:: Dataset content ::

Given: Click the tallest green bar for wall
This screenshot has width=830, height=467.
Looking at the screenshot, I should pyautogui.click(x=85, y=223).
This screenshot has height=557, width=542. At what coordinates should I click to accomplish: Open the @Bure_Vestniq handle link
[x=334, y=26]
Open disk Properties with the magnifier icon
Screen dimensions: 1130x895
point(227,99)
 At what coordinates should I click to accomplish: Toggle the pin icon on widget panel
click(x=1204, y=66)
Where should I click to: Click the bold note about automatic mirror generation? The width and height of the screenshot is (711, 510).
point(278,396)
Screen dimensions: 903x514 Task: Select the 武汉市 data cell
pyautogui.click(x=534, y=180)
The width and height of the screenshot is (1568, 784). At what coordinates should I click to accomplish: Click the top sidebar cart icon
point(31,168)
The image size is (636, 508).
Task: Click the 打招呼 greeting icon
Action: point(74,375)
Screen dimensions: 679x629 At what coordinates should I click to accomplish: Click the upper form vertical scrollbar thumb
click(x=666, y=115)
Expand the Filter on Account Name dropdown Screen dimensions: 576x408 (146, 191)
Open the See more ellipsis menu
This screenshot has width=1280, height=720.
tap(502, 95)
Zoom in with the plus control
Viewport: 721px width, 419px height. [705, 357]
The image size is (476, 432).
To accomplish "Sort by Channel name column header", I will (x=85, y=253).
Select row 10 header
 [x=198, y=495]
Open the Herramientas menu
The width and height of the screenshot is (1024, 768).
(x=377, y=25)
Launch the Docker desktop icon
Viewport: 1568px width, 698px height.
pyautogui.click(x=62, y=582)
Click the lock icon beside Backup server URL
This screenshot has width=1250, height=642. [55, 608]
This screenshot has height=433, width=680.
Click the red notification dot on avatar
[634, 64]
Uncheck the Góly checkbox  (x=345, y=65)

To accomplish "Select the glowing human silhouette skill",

:::

Task item
For every line of the records above that holds the word "menu", count one, and state the total only.

Result for this task
2